And I'm young enough to look at
And far too old to see
When the train pulled into my station, I hauled myself to my feet, cursing that bullet I'd taken in the hip which'll cripple me till I die, and disembarked. Walking along the familiar streets of my home district was rather like being a ghost returned to the land of the living. People who saw me either turned away, disgusted by my derelict appearance, or stared at me. The looks of horror, I could deal with. What got to me was the pity I saw on many faces. The blocks between the station and home stretched on forever.
All the scars are on the inside
I'm not sure that there's anything left of me…
I dreaded an encounter with one of my classmates' parents or siblings, but luck was with me for a change, and I reached my home un-accosted. Reaching into my pocket, I pulled out my housekey and let myself in.
The house was empty. All of our family's possessions were still there, though. I called out: "Mom? Dad? It's me! I'm home!" Nobody answered--not my parents, not my siblings. A funny chilly feeling went down my spine as I began searching for clues.
As I searched, I noticed the little things. A layer of dust was on everything, and in some places, it was rather thick. That, alone, told me a great deal--Mom was a fanatical housekeeper and very house-proud; she'd have never let that happen. In the front foyer, I found a big pile of mail. Taking it back to the front room, I began sorting through.
It appeared that Mom and Dad had been taken by the authorities. I could just imagine the scene; the soldiers dragging them out as they screamed and protested, demanding that I be released from the Program. They had told us that our families had been notified that our class had been selected, but I hadn't thought about what that meant until that moment. The postmarks on the mail I found started a day or so after our class had been taken.

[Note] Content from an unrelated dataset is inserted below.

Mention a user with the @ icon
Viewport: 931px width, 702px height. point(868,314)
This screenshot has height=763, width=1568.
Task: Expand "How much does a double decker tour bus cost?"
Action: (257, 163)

"Did you really think it would do any good, Mom, Dad?" I murmured, my voice seeming loud in the echoing stillness of what had been my family's home. "Did you really think you were the first parents to have this happen to them?" I knew them both; they were fiercely protective of me and my sibs, and when they were notified, their response would have been an instant attack. Not smart, when you're unarmed, and going up against twenty or so men with guns.
However, that didn't account for my siblings. I knew enough about the Program to know that Mom and Dad would have been notified in the evening, and that meant that my siblings would have been present. While we'd had the usual sibling spats and disagreements, I knew that they had loved me, and they wouldn't have taken the news quietly. All that remained was the question: Were they in prison, an orphanage, or dead?
It was drawing on toward evening; the shadows were lengthening on the floor, and I could smell the neighbors' cooking. Reminded that I hadn't eaten since the previous day, I went scavenging, coming up with enough non-perishable snack foods to quiet my stomach's sounding alert. The power was still on, but I didn't want to show any lights--I didn't want to face the neighbors' curiosity. When I'd eaten, I went to my room and went horizontal--I was out a second after I'd laid my head on the pillow.
You ask me why I'm weary
Why I can't speak to you
When I awoke, at first I thought that the whole Program had been a nightmare. Then I remembered. I shook for a few minutes, half-expecting that hateful voice to come booming over the loudspeakers, telling me who'd been killed and what areas were now off-limits. When I mustered the courage to feel my neck, to feel that the horrible collar was finally off, I realized that being home again wasn't a dream.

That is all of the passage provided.